Bocas del Toro possède une culture multi-ethnique très riche (indienne, espagnole, africaine, …) que l’on retrouve dans ses traditions, ses coutumes, sa gastronomie, sa musique, ses danses et autres manifestations.
B. Les esclaves africains
Les premiers esclaves noirs arrivent à l’Isthme de Panama dans l’expédition du Gouverneur Diego de Nicuesa, qui fonde Nombre de Dios.
De même, quand Pedrarias Dávila fonde la Ville de Panama le 15 août de 1519, il « utilise » des esclaves noirs pour édifier les premiers bâtiments. Quand la Couronne sanctionne comme illégal le traitement des indigènes, elle autorise le commerce d’esclaves noirs pour les remplacer dans les propriétés agricoles et les mines.
Panama devient, avec Quito, le Pérou et le Vénézuela, un des centres les plus importants de redistribution des esclaves, une fois ceux-ci arrivés d’Afrique à Cartagena de Indias (Colombie), le plus grand port négrier du Nouveau Monde.
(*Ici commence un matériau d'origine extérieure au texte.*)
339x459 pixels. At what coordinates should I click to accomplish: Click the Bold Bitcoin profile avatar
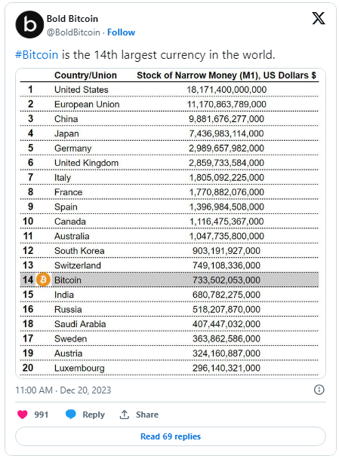29,25
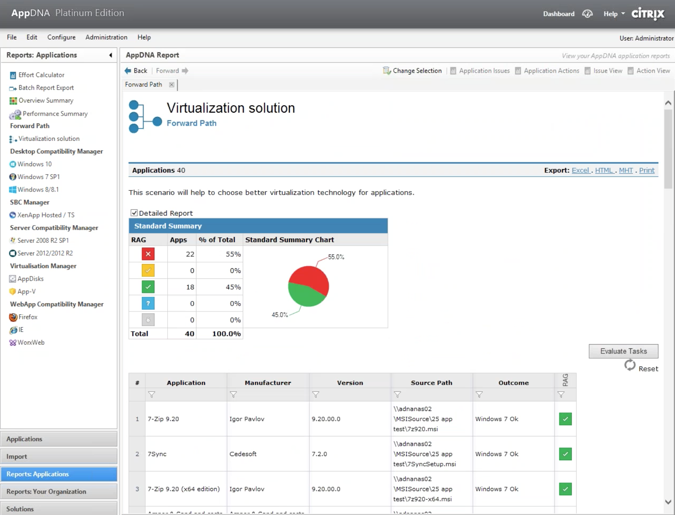675x515 pixels.
Task: Collapse the Reports: Applications side panel
Action: [x=111, y=55]
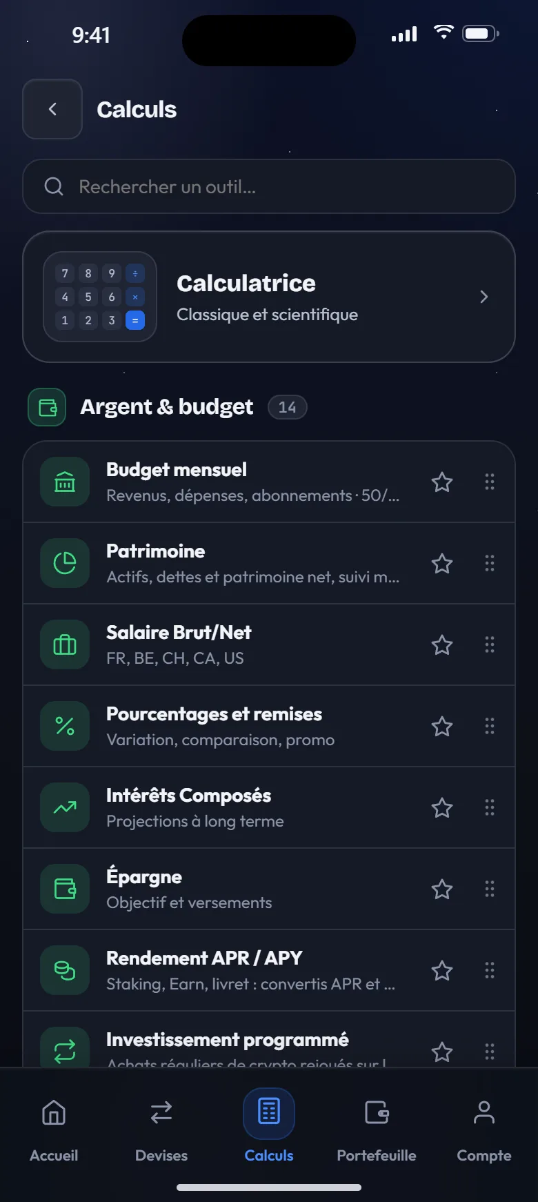Tap the Argent & budget section header
The image size is (538, 1202).
pyautogui.click(x=167, y=407)
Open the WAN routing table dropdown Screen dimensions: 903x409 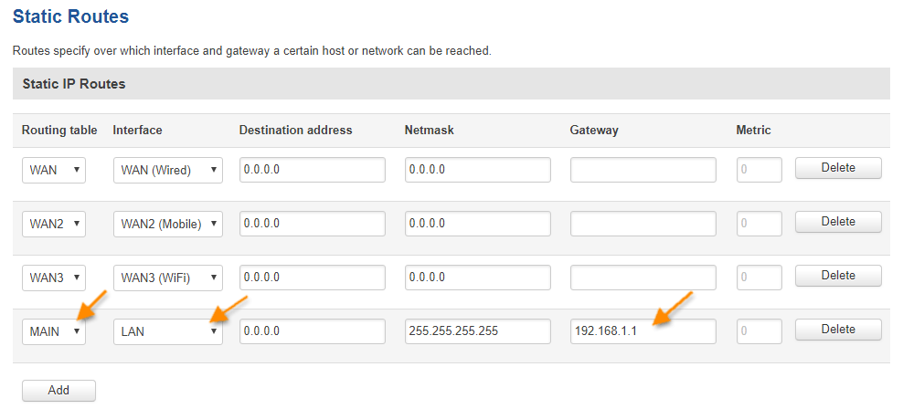(x=54, y=170)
Les esclaves noirs furent utilisés principalement pour le transport des marchandises qui passaient par le Camino Real ou les Chemins des Croisements. En raison de la cruauté avec laquelle ils étaient traités, le marronage des esclaves fut important. Deux royaumes marrons furent créés : le premier en 1548 avec à sa tête Bayano 1er, le second en 1549, dans le Golfe de San Miguel, dirigé par Felipillo 1er. Les cimmarons collaborent activement avec les pirates et les corsaires, en leur servant de guides. L’esclavage au Panama est officiellement aboli le 21 mars 1851. Cependant, il est maintenu durant l’époque où Panama est uni à la Grande Colombie. Le Général José Hilario López Valdés, Président de la République de la Nouvelle-Grenade (Colombie) fait voter, le 21 mars 1851, la loi qui abolit l’esclavage.
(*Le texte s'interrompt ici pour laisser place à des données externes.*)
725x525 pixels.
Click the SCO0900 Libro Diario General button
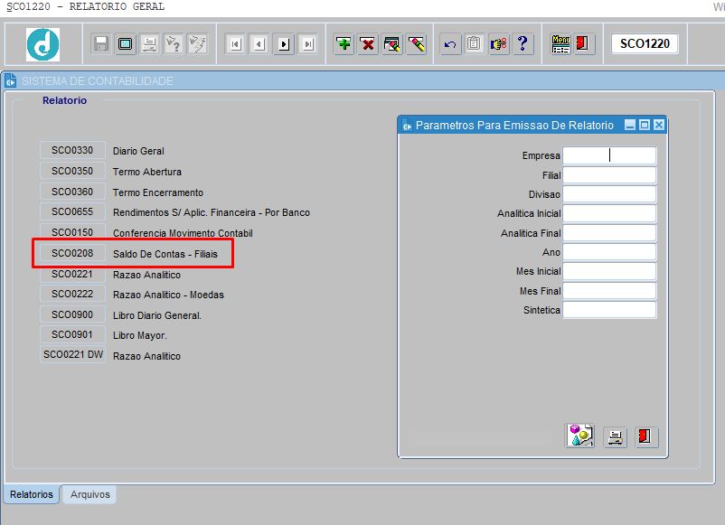point(72,314)
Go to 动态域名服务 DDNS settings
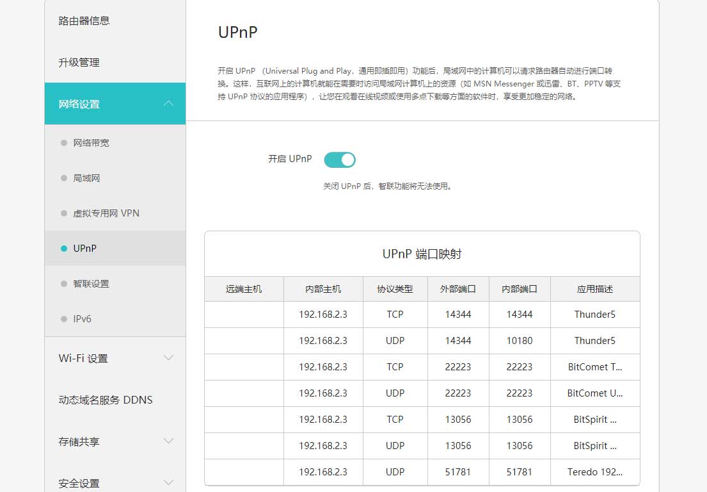 pyautogui.click(x=106, y=400)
Au 19è siècle, les afropanaméens arrivent au Panama, en une deuxième vague venant des Caraïbes pour construire le canal. Des milliers de travailleurs carribéens (de la Jamaïque surtout mais aussi de la Barbade, de Trinidad, de la Guyane, de Saint Kitts, Sainte Lucie, Martinique, Curaçao, Guadeloupe et Saint Vincent) participent à la construction du canal de Panama.
C. Les afro-panaméens aujourd’hui
Les afropanaméens représentent, selon les estimations, entre 20 et 50 % de la population. Ils sont particulièrement présents dans les provinces de Colon, Darien et Panama.
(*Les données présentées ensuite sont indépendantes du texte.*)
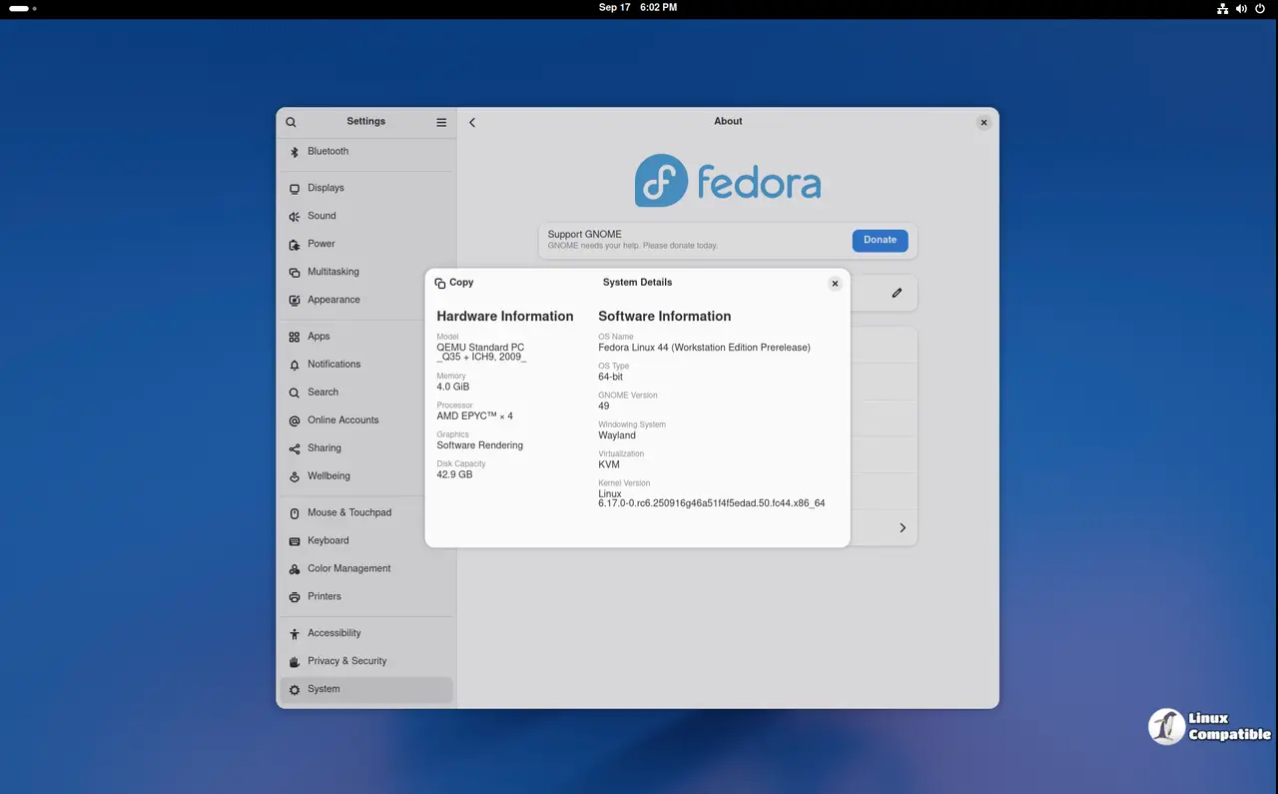
Task: Click the search icon in Settings header
Action: pos(291,122)
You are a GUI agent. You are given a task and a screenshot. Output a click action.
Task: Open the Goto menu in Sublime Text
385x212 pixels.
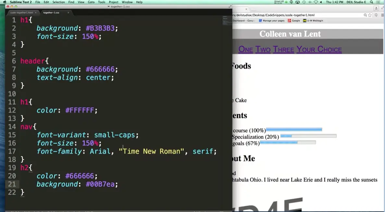click(92, 2)
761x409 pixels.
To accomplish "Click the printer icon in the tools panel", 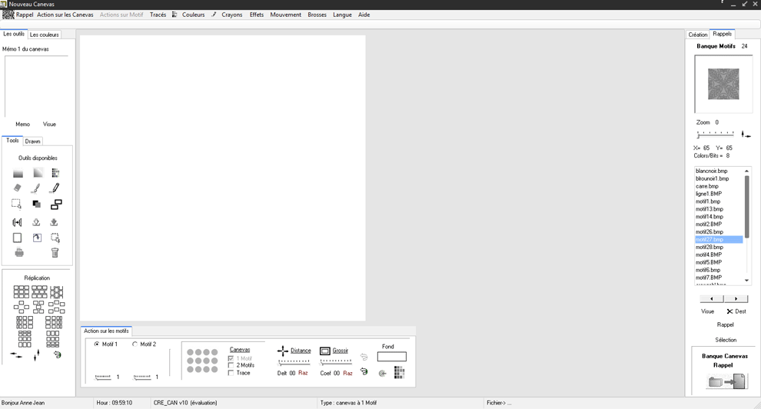I will coord(18,252).
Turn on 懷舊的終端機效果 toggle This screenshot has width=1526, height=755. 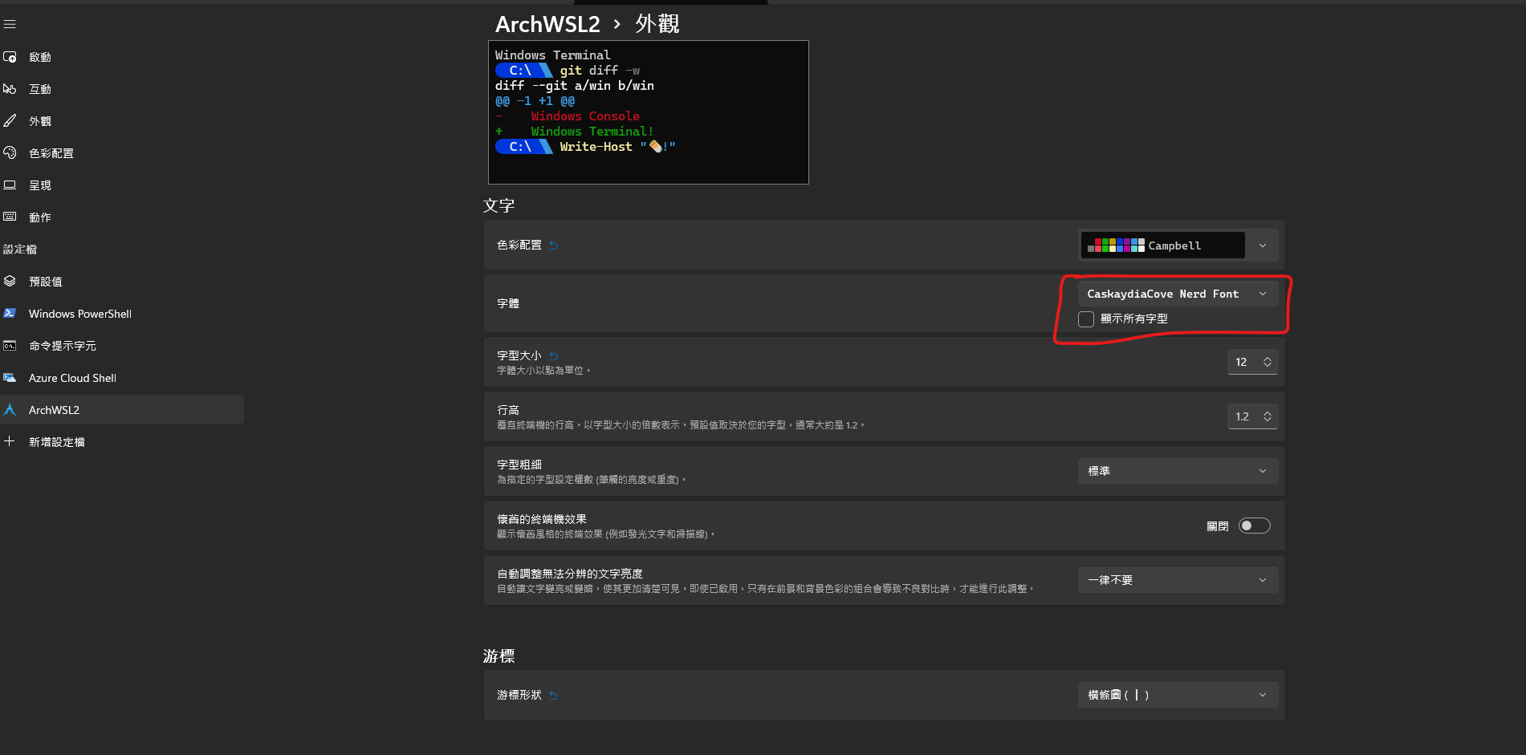(1254, 526)
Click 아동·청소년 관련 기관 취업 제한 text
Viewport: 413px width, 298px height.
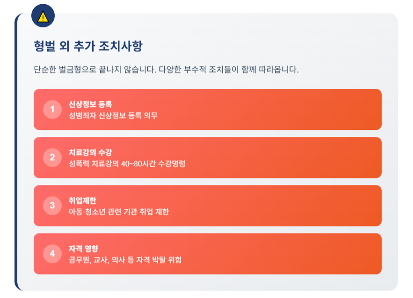(x=119, y=212)
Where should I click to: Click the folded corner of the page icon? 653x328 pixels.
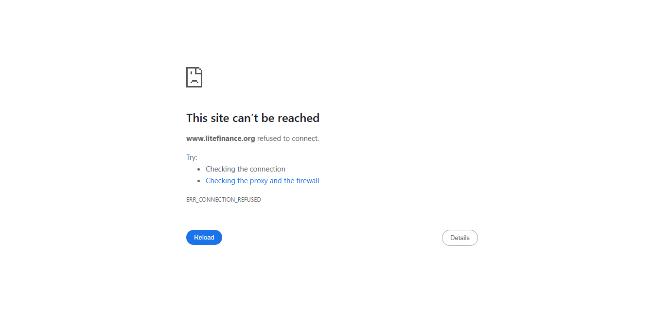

Ils ont donné à leur pays :
– des écrivains : Carlos Guillermo Wilson, Joaquin Beleno.
– des présidents du Panama, d’ascendance africaine : Carlos A. Mendoza (1910), Ramón Valdés – 1916-1918, Tomás Gabriel Duque (1924 – 1928), José Dominador Bazán (1960-1964), Arístides Royo (1978-1982), Jorge Illueca (1984), Manuel Solís Palma y Francisco Rodríguez (1985-1989).
– des musiciens : Camilio Azuquita, maître panaméen de la salsa).
– des sportifs : Irving Saladino (médaille d’or olympique en saut), Lloyd Labeach (deux médailles de bronze en cyclimse), Armando Dely Valdés (footballeur), Julio César Dely Valdés (footballeur), Jorge Dely Valdés (footballeur), Roberto Brown (footballeur), Felipe Baloy (footballeur), Luis Tejada (footballeur), Panamá Al Brown (boxeur), Eusebio Pedroza (boxeur), Hilario Zapata (boxeur), Ismael Laguna Meneses (boxeur), Guillermo Jones (boxeur), Rolando Blackman, Rod Carew (baseball), Benjamin Oglivie (baseball), Mani Sanguillen (baseball), Mariano Rivera (baseball), Roberto Kelly (baseball), Ruperto Cooper (baseball), Ivan Murrel (baseball), Orlando Miller (baseball), Sherman Obando (baseball), Winston Brown (baseball), Francisco Chico Barahona (baseball), Vicente Foster (baseball), Reynaldo COCO Sharp (baseball).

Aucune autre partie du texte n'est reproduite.